Big Ten Conference Co–Champions
- Conference: Big Ten Conference
- Record: 15–5 (9–3 Big Ten)
- Head coach: Harold E. Foster;
- Home arena: UW Fieldhouse

= 1934–35 Wisconsin Badgers men's basketball team =

American college basketball season

The 1934–35 Wisconsin Badgers men's basketball team represented University of Wisconsin–Madison. The head coach was Harold E. Foster, coaching his first season with the Badgers.
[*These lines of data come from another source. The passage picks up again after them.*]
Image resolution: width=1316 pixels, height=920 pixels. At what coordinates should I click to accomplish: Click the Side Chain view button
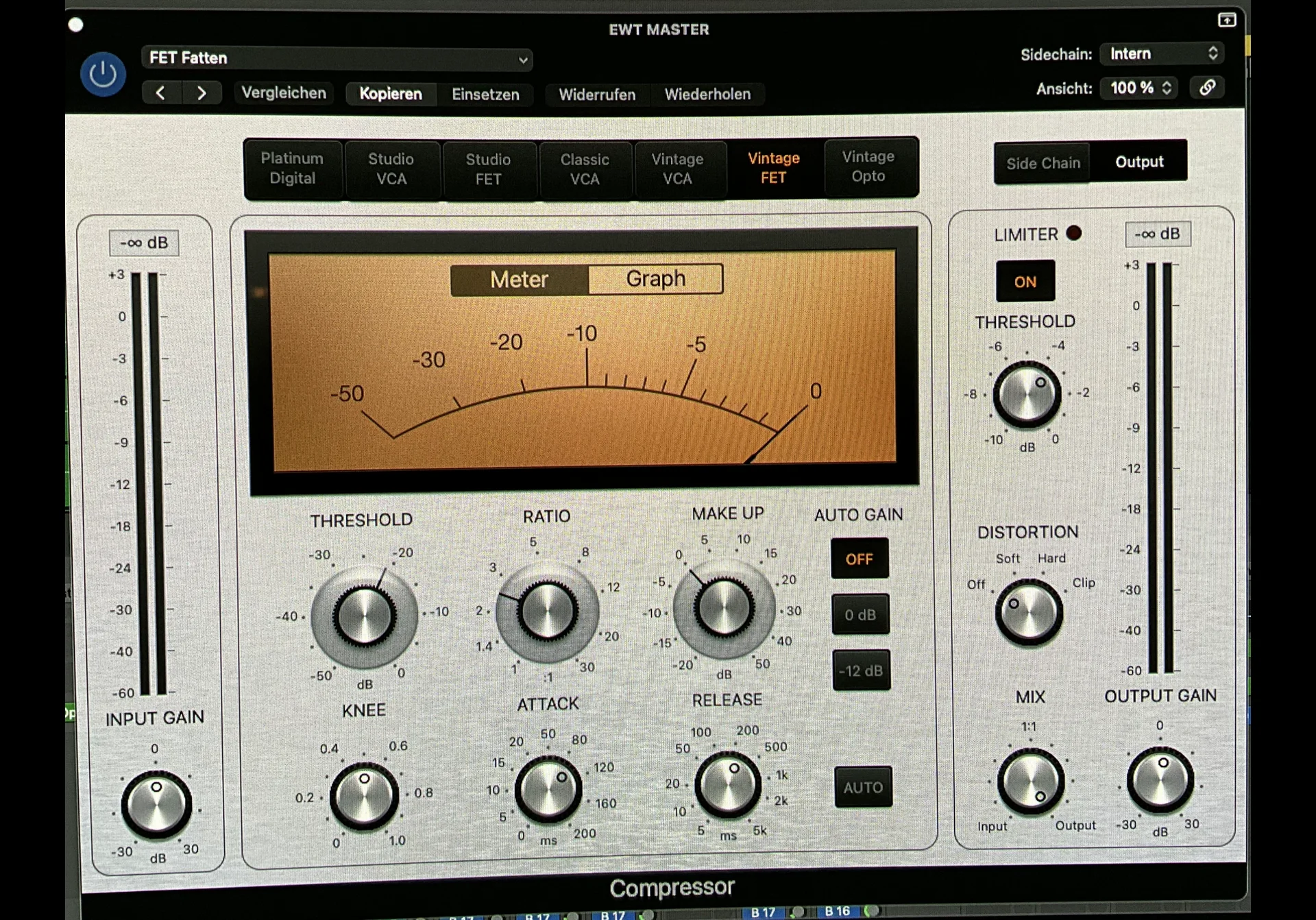(1043, 163)
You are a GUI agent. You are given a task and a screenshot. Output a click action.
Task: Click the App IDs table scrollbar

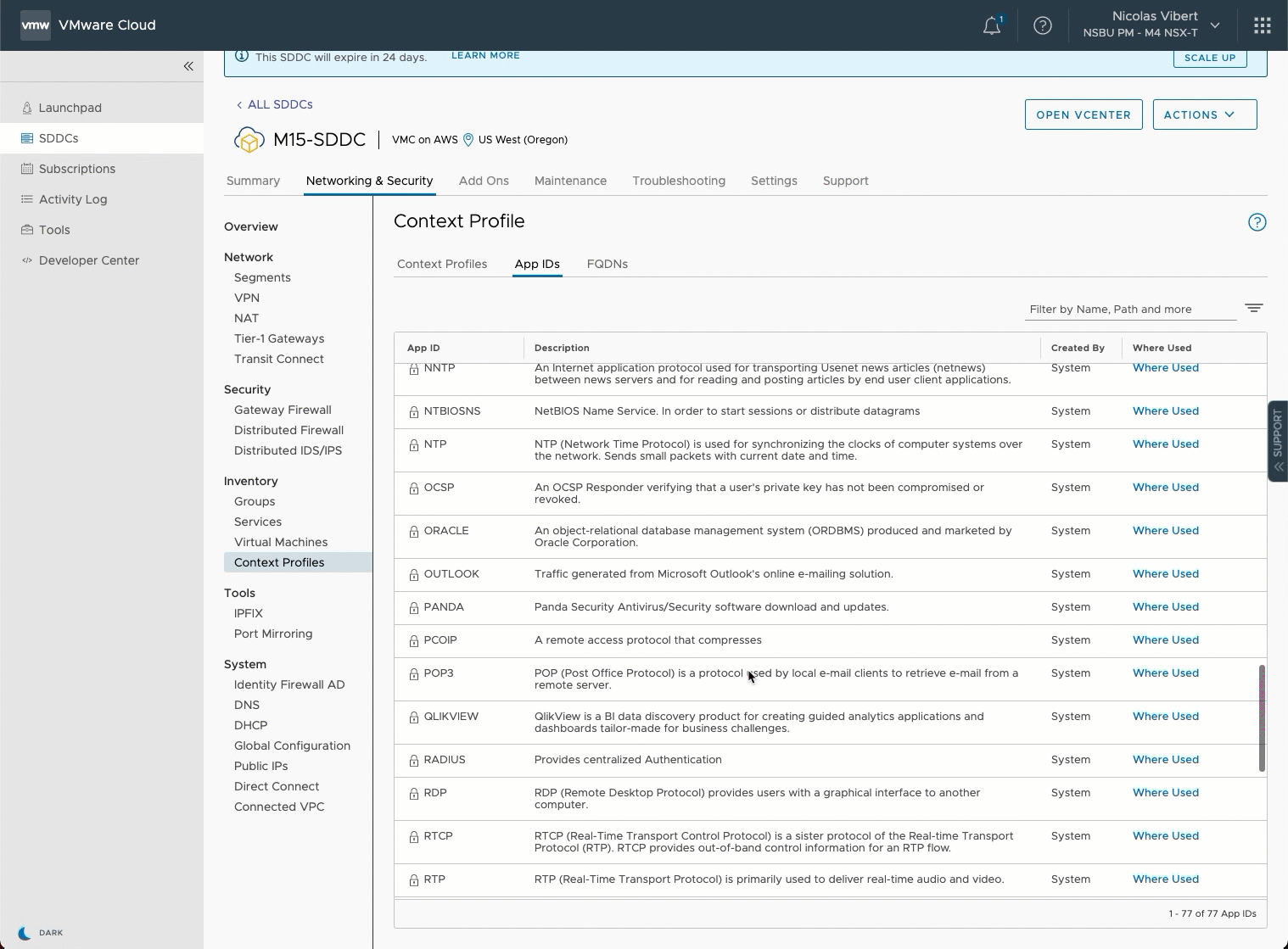1262,717
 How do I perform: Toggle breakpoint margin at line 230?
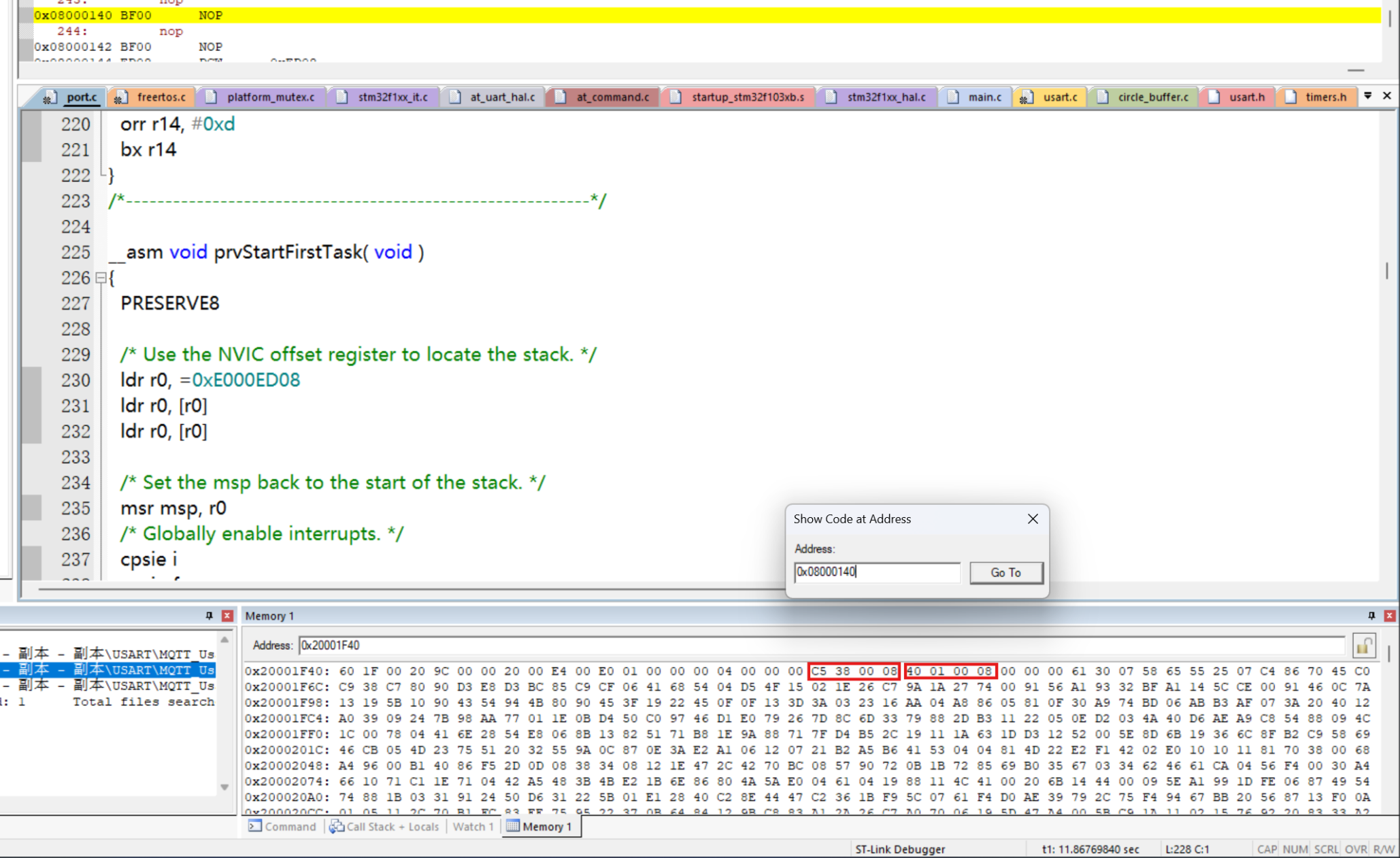click(x=31, y=380)
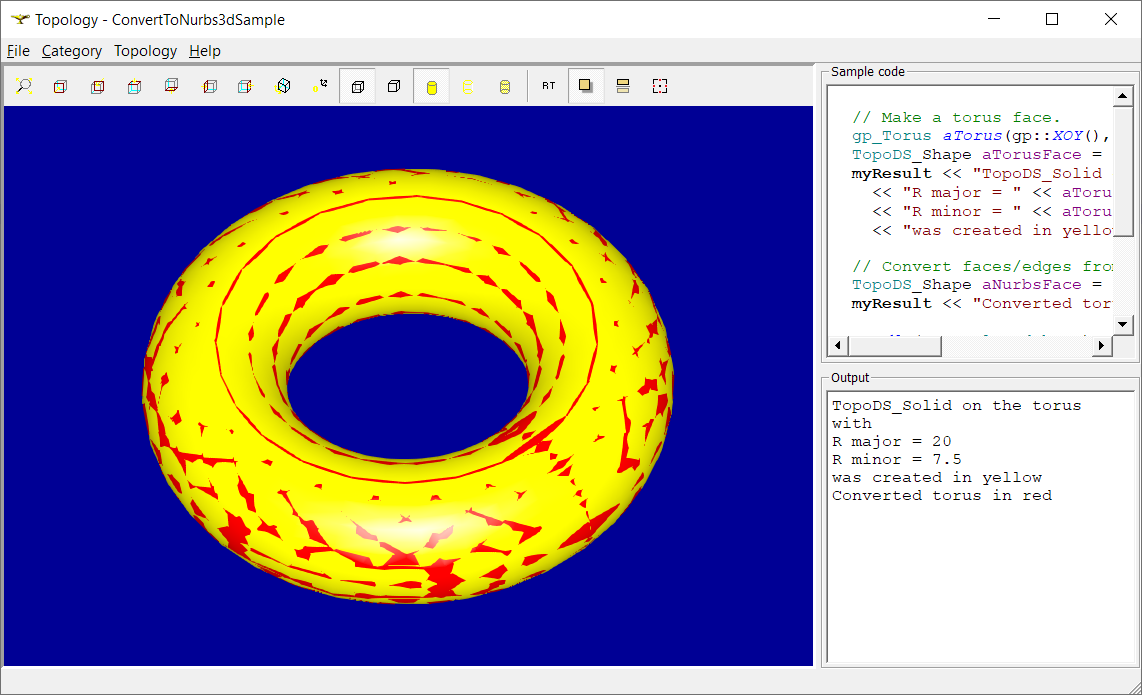Open the Help menu

click(x=205, y=51)
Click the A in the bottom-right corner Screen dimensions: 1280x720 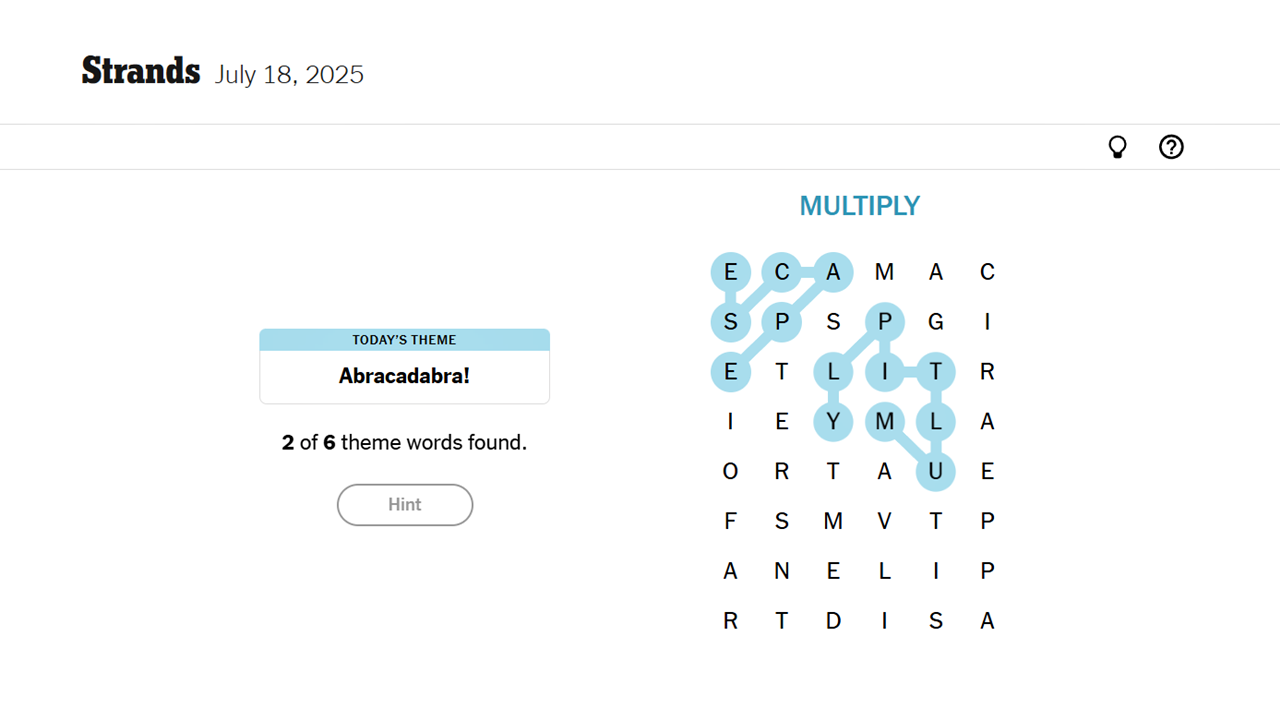[x=987, y=620]
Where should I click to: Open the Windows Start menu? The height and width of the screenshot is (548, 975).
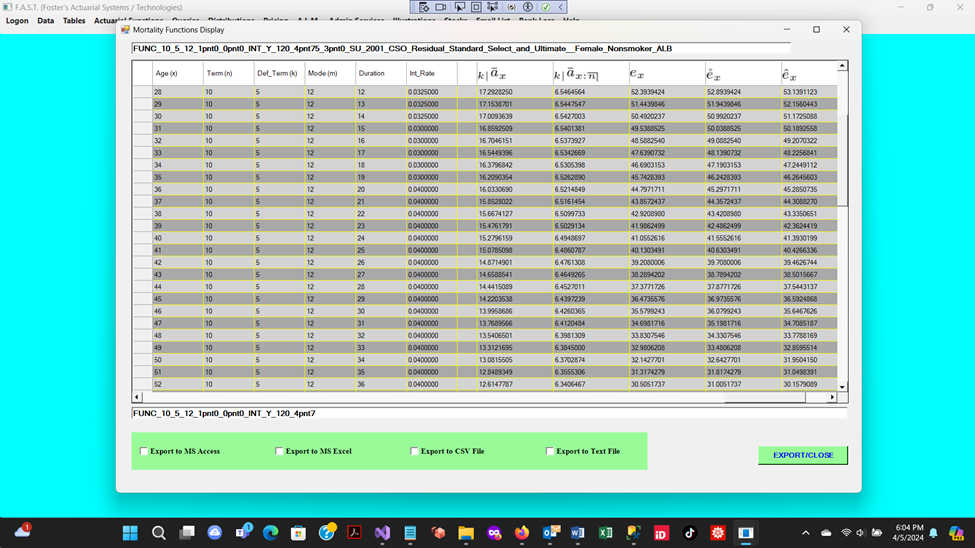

The team played their home games at the UW Fieldhouse in Madison, Wisconsin and was a member of the Big Ten Conference.

==Schedule==

| Date time, TV | Rank^{#} | Opponent^{#} | Result | Record | Site city, state |
Regular Season
| 11/30/1934* |  | Franklin (IN) | W 34–11 | 1–0 | UW Fieldhouse Madison, WI |
| 12/07/1934* |  | Carleton (MN) | W 27–26 | 2–0 | UW Fieldhouse Madison, WI |
| 12/10/1934* |  | Wabash (IN) | W 33–20 | 3–0 | UW Fieldhouse Madison, WI |
| 12/15/1934* |  | Marquette | W 29–20 | 4–0 | UW Fieldhouse Madison, WI |
| 12/22/1934* |  | at Marquette | L 25–33 | 4–1 | Marquette Gymnasium Milwaukee, WI |
| 12/29/1934* |  | Pittsburgh | L 27–31 | 4–2 | UW Fieldhouse Madison, WI |
| 12/31/1934* |  | Michigan State | W 23–21 ^{OT} | 5–2 | UW Fieldhouse Madison, WI |
| 1/05/1935 |  | Purdue | L 18–19 | 5–3 (0–1) | UW Fieldhouse Madison, WI |
| 1/07/1935 |  | Northwestern | W 16–9 | 6–3 (1–1) | UW Fieldhouse Madison, WI |
| 1/12/1935 |  | at Indiana | W 30–23 | 7–3 (2–1) | IU Fieldhouse Bloomington, IN |
| 1/14/1935 |  | Michigan | W 34–20 | 8–3 (3–1) | UW Fieldhouse Madison, WI |
| 1/19/1935 |  | at Northwestern | L 31–36 | 8–4 (3–2) | Patten Gymnasium Evanston, IL |
| 1/21/1935 |  | Minnesota | W 38–31 | 9–4 (4–2) | UW Fieldhouse Madison, WI |
| 2/09/1935* |  | DePauw (IN) | W 28–27 | 10–4 | UW Fieldhouse Madison, WI |
| 2/11/1935 |  | Chicago | W 26–24 | 11–4 (5–2) | UW Fieldhouse Madison, WI |
| 2/16/1935 |  | Indiana | W 37–27 ^{OT} | 12–4 (6–2) | UW Fieldhouse Madison, WI |
| 2/18/1935 |  | at Minnesota | W 28–27 | 13–4 (7–2) | Williams Field House Minneapolis, MN |
| 2/23/1935 |  | at Michigan | W 33–19 | 14–4 (8–2) | Yost Fieldhouse Ann Arbor, MI |
| 3/02/1935 |  | at Chicago | W 48–25 | 15–4 (9–2) | Henry Crown Field House Chicago, IL |
| 3/04/1935 |  | at Purdue | L 24–43 | 15–5 (9–3) | Lafayette Jefferson HS Gymnasium Lafayette, IN |
*Non-conference game. ^{#}Rankings from AP Poll. (#) Tournament seedings in parentheses.